*AIM OF THE EXERCISE*
In the data below, find the line containing "Click the swap arrows icon in right toolbar"; transcribe it and each line after it exactly, through the last, skipping pictures.

Stored items
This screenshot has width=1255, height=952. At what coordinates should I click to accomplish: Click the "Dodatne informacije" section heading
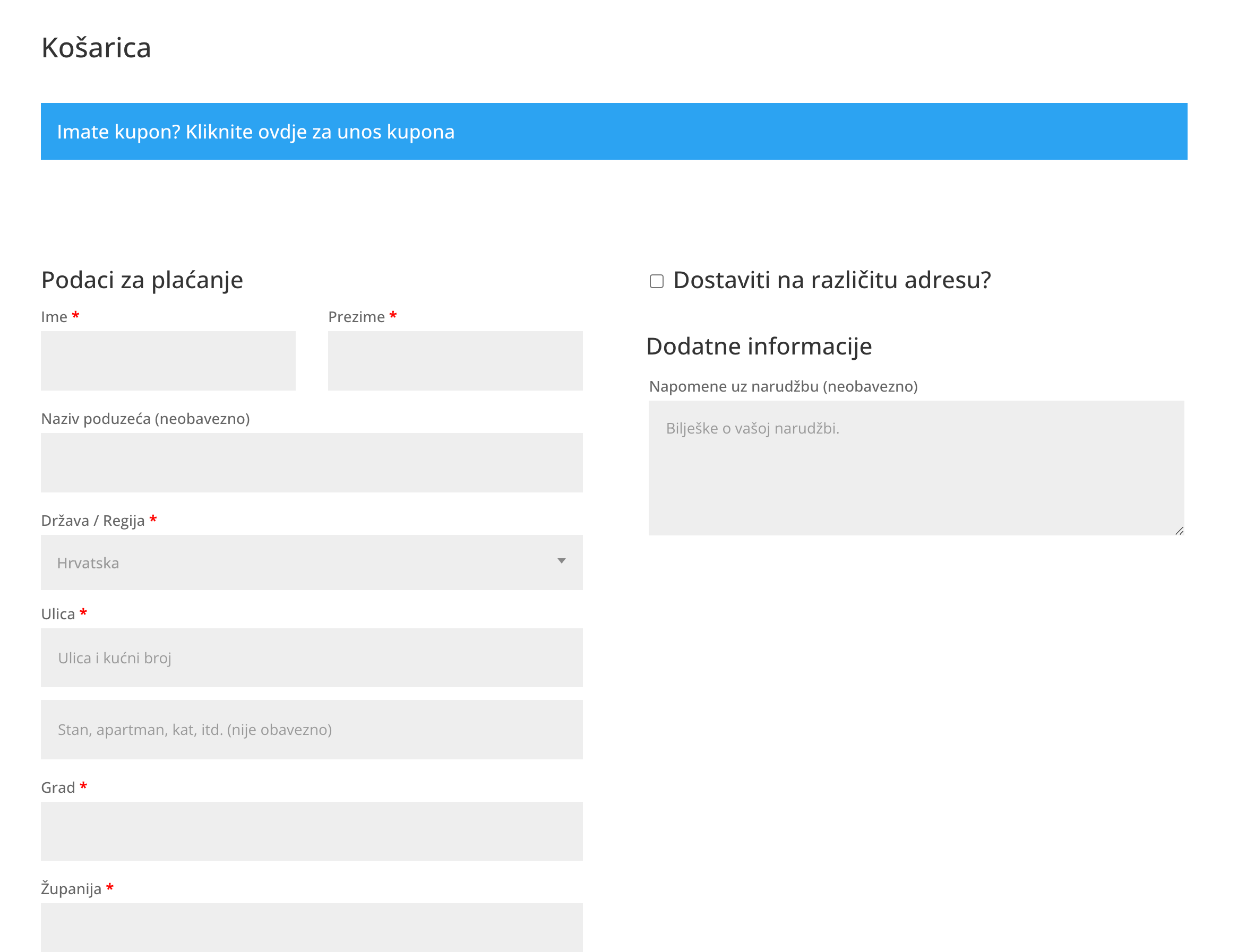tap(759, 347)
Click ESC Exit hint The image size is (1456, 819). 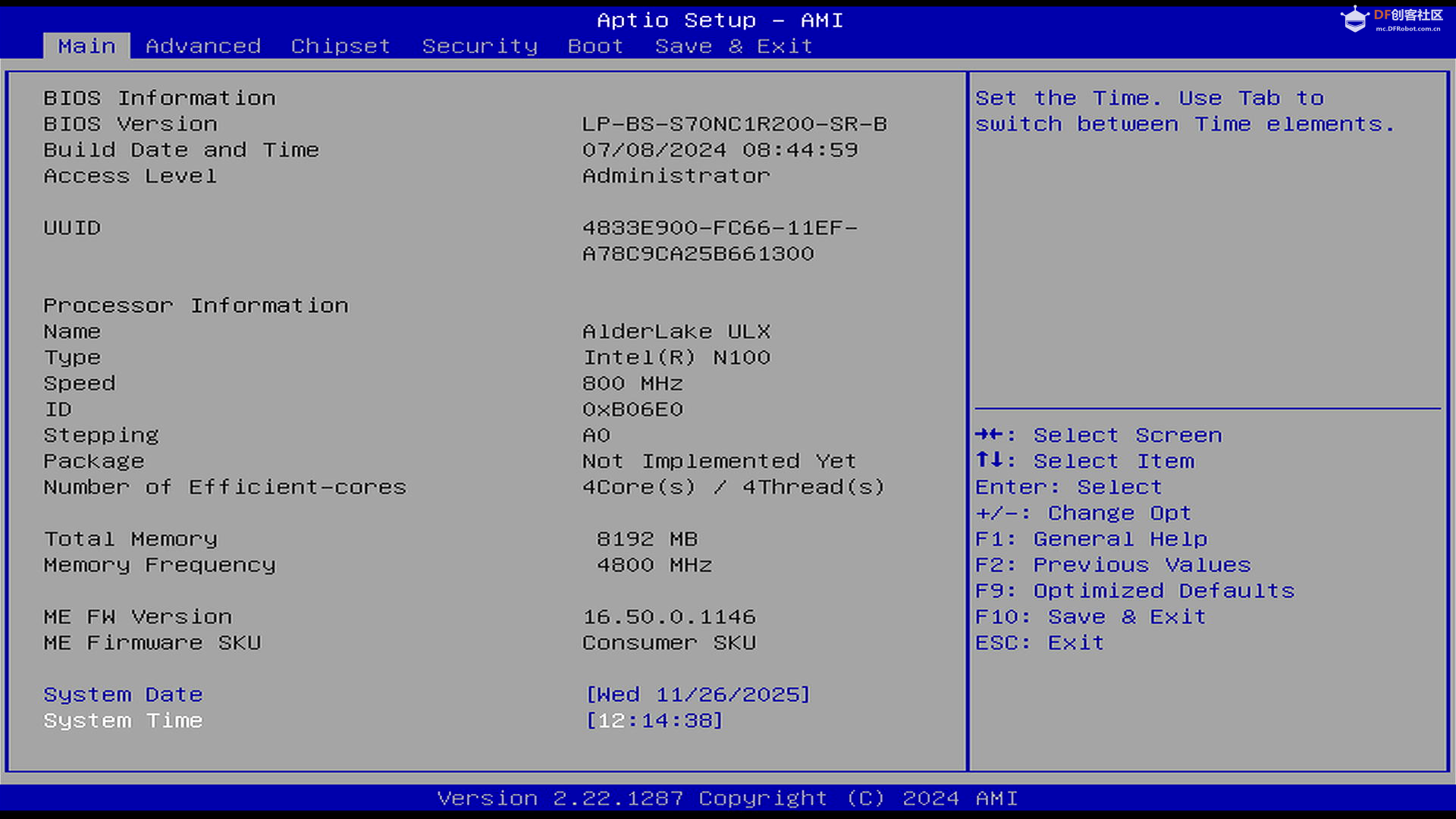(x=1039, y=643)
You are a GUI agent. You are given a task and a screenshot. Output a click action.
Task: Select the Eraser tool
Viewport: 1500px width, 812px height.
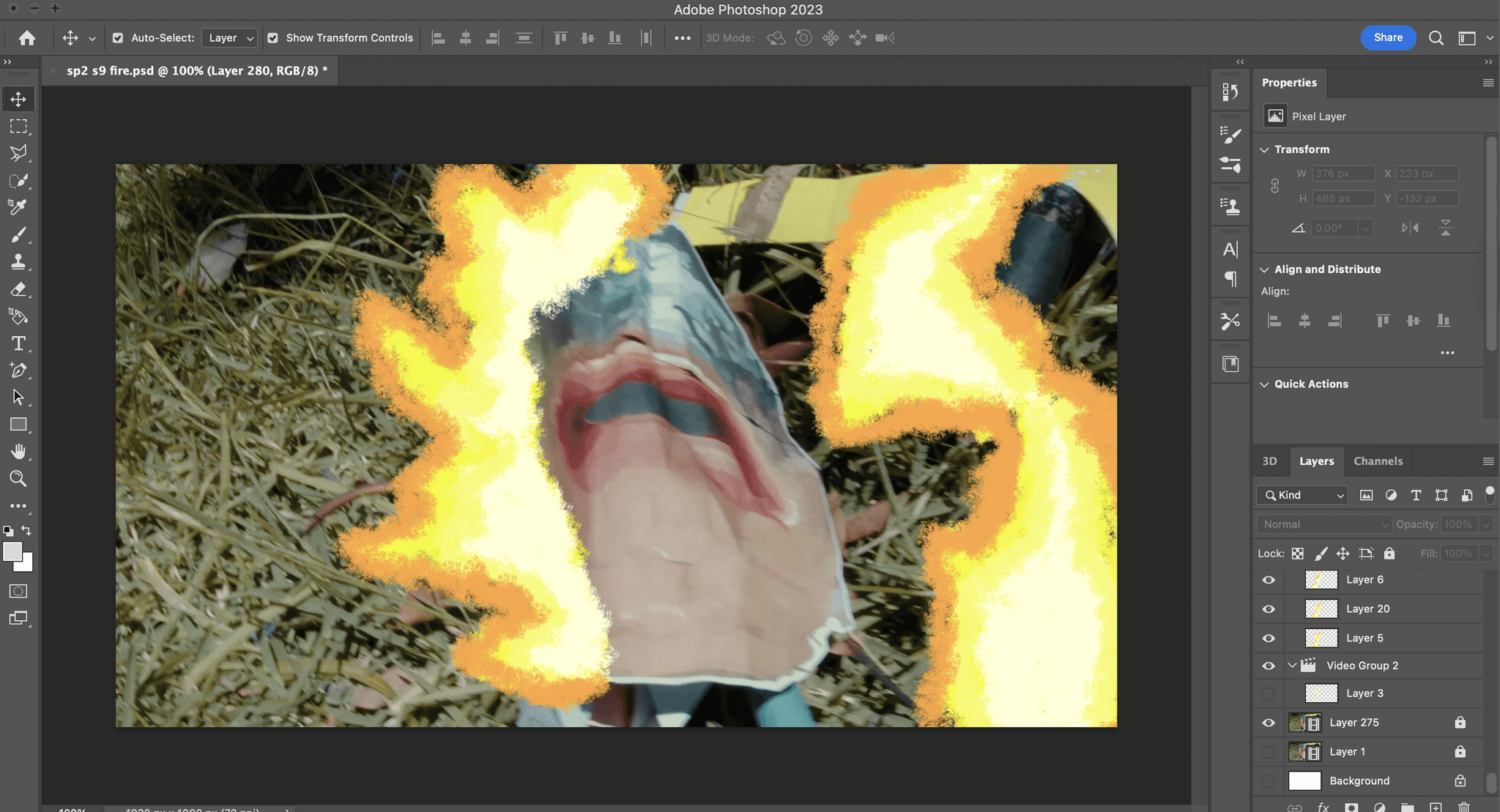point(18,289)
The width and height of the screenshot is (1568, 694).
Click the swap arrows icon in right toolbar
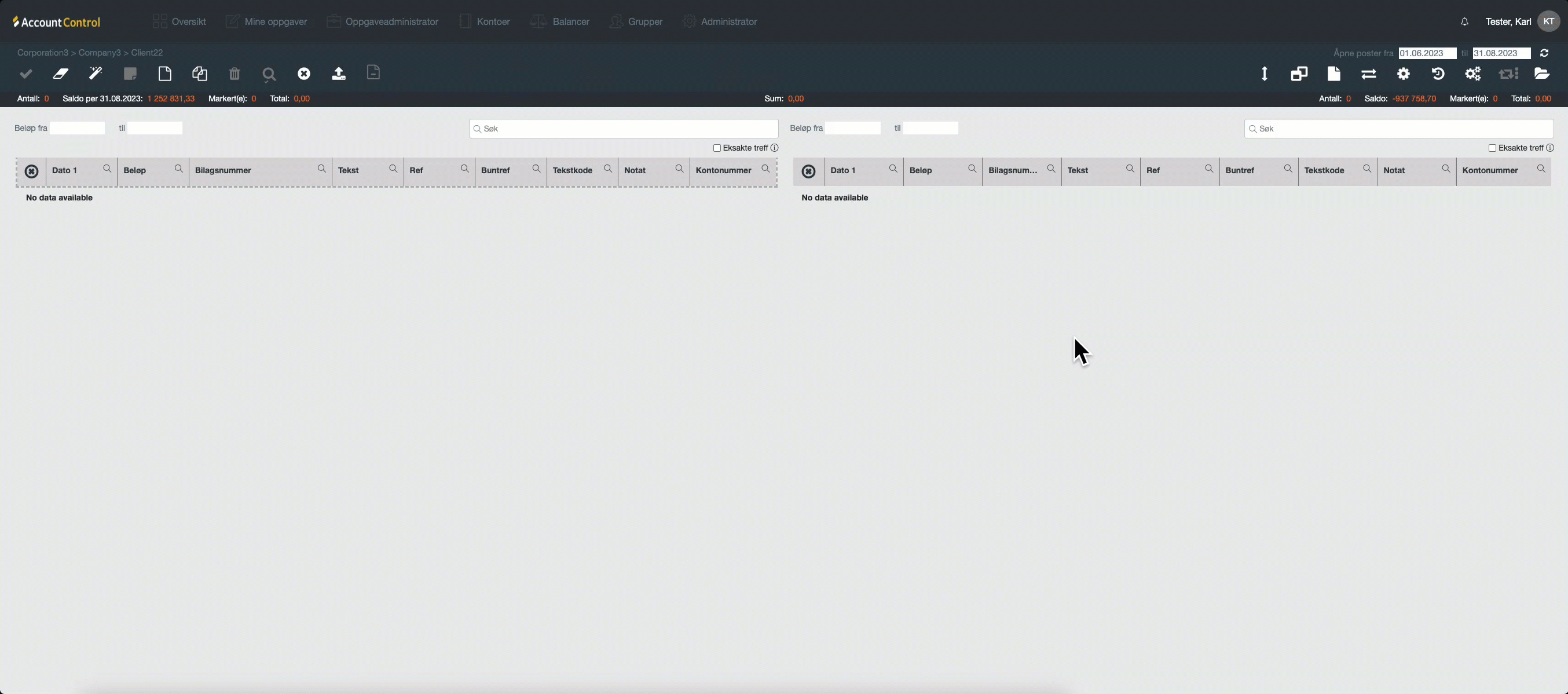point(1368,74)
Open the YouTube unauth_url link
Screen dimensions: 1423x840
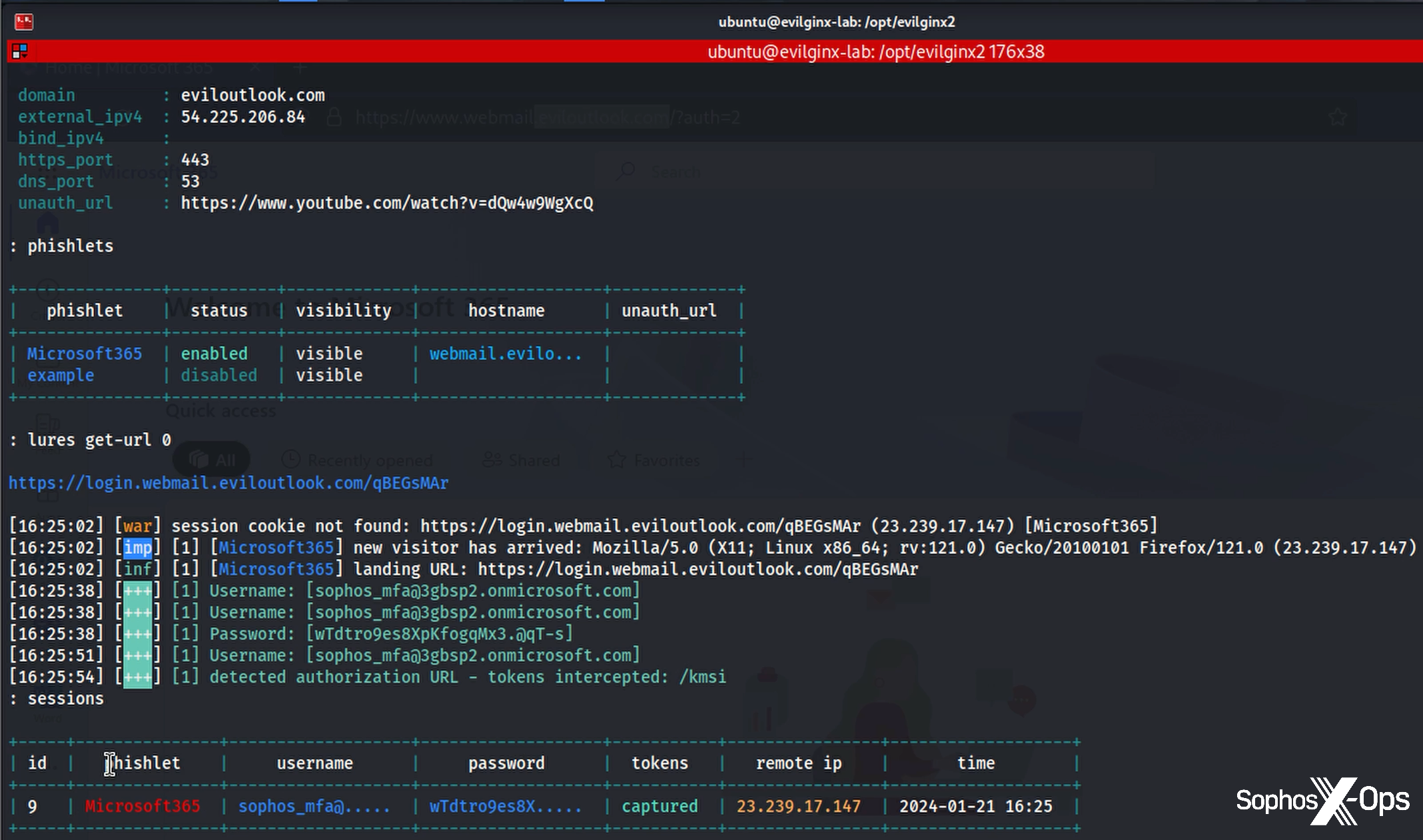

*OUTPUT*
Click the swap arrows icon in right toolbar
point(1368,74)
Open the YouTube unauth_url link
Screen dimensions: 1423x840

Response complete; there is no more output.